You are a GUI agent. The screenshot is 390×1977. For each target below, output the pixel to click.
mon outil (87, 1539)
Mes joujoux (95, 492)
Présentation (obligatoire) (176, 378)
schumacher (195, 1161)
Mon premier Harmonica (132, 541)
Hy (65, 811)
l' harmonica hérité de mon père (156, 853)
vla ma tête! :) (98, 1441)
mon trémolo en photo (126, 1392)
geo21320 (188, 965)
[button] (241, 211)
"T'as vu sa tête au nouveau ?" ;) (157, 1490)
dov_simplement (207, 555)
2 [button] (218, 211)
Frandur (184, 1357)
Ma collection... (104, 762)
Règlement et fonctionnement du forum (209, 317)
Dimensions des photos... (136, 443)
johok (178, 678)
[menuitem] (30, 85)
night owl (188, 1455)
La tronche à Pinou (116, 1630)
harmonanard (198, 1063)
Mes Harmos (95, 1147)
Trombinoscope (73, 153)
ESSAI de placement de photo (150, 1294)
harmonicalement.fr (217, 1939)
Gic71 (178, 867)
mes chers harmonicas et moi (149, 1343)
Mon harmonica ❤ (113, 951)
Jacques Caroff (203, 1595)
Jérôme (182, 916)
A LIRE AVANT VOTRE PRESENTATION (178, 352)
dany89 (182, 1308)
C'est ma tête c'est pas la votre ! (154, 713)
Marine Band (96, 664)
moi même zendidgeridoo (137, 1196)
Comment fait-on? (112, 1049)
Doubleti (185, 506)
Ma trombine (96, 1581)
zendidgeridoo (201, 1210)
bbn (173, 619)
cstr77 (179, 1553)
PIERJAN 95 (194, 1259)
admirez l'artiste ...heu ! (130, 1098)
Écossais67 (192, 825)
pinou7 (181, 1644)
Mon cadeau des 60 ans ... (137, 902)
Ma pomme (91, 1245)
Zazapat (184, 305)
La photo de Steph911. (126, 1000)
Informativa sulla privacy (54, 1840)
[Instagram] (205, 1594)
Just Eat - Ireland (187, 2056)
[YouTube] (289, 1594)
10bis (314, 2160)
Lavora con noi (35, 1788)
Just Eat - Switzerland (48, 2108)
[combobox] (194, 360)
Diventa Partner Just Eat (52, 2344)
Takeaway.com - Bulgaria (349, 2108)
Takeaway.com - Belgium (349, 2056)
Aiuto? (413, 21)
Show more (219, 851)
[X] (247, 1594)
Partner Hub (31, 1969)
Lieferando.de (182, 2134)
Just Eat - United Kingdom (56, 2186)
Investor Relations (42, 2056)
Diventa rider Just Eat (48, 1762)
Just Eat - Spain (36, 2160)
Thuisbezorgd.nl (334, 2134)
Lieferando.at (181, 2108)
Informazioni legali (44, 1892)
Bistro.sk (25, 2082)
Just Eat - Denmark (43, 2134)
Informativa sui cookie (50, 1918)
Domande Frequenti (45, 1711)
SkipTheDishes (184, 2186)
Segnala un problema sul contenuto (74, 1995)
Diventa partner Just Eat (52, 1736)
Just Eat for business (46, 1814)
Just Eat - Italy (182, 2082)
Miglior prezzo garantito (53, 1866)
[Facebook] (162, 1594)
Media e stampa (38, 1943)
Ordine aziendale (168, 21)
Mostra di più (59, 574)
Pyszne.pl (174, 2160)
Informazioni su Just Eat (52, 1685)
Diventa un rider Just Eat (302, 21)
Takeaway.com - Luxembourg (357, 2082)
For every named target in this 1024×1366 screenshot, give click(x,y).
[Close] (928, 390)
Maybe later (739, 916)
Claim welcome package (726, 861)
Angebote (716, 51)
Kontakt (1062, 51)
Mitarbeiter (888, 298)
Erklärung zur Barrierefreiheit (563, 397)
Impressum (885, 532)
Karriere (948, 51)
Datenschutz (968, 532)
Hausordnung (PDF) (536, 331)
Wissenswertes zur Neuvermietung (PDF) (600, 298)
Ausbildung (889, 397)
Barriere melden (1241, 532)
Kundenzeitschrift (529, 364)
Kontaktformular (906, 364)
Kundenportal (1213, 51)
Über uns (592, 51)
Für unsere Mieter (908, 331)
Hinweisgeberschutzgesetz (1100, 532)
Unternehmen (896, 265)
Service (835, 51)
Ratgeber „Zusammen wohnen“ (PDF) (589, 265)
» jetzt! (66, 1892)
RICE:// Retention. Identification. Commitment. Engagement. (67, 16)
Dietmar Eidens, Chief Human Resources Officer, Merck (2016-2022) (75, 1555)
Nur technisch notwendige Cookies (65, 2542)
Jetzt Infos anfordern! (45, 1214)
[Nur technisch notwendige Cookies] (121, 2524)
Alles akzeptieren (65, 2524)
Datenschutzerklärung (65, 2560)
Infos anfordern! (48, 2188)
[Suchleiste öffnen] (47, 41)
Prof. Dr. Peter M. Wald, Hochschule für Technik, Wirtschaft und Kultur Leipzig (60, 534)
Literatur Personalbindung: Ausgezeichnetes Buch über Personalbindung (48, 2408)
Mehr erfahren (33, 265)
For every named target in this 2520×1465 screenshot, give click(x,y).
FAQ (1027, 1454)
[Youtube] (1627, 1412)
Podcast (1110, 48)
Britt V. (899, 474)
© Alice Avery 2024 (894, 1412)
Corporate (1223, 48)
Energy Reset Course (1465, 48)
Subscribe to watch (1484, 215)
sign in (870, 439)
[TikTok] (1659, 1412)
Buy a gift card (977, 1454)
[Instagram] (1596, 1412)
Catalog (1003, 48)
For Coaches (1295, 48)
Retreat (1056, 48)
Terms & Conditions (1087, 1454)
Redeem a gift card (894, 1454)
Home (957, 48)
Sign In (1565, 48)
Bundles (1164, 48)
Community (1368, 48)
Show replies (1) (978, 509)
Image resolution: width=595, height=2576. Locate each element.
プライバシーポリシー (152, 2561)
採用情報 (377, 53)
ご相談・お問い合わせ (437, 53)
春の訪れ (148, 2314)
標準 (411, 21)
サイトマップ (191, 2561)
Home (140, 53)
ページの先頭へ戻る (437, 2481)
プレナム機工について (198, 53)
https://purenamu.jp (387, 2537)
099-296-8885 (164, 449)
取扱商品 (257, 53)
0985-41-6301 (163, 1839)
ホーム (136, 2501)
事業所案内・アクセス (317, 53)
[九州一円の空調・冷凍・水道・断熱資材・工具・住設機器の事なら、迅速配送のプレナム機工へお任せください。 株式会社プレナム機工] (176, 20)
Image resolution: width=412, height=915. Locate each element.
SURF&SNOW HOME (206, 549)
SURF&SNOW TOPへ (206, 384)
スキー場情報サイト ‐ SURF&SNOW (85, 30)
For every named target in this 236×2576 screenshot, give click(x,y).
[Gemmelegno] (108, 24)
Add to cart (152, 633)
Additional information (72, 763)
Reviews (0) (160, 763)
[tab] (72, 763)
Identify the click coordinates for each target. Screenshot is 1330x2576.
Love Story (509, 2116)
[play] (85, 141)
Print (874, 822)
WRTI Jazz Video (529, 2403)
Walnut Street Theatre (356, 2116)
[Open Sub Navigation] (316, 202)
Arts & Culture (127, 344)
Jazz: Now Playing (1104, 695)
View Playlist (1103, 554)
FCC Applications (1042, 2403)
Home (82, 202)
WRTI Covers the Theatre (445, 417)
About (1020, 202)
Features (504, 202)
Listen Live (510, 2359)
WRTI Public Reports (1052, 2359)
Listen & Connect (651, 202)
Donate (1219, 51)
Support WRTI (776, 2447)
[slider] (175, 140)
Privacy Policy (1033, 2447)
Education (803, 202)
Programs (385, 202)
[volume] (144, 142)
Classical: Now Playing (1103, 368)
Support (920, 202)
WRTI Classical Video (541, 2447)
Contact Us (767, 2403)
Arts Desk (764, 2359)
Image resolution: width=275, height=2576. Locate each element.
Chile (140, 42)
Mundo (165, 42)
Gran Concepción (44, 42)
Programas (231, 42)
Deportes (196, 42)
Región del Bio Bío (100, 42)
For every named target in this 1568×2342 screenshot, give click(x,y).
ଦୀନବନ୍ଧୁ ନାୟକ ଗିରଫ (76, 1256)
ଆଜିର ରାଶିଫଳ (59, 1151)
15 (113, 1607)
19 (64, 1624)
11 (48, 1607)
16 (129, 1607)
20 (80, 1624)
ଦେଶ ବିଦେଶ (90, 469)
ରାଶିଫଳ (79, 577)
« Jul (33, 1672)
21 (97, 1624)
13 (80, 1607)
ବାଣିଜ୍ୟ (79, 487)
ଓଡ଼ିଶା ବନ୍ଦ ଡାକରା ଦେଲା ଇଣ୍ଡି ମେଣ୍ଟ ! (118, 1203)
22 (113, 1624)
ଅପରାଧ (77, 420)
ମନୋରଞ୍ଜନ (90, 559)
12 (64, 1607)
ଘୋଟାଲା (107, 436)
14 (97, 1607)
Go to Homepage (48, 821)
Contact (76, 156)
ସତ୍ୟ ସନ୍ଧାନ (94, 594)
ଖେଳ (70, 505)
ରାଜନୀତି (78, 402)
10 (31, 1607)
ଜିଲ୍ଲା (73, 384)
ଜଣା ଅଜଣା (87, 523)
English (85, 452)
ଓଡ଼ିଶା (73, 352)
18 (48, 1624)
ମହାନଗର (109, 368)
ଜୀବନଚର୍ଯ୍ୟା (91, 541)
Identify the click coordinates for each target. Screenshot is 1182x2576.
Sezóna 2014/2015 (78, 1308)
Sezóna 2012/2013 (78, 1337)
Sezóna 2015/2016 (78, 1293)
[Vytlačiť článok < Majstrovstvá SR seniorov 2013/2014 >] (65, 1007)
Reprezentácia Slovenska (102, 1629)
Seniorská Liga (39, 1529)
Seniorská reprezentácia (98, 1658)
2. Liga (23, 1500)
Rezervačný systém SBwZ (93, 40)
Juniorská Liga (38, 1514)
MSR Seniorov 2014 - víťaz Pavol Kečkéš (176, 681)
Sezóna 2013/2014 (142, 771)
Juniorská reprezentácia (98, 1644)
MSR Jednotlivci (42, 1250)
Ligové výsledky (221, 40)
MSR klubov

EXERCISE DIRECTIONS: Among the lines above, repeat exactly those from the line with "For every named target in this 2520×1465" to the line with "[TikTok] (1659, 1412)", counting both ends.

TASK OUTPUT:
For every named target in this 2520×1465 screenshot, give click(x,y).
FAQ (1027, 1454)
[Youtube] (1627, 1412)
Podcast (1110, 48)
Britt V. (899, 474)
© Alice Avery 2024 (894, 1412)
Corporate (1223, 48)
Energy Reset Course (1465, 48)
Subscribe to watch (1484, 215)
sign in (870, 439)
[TikTok] (1659, 1412)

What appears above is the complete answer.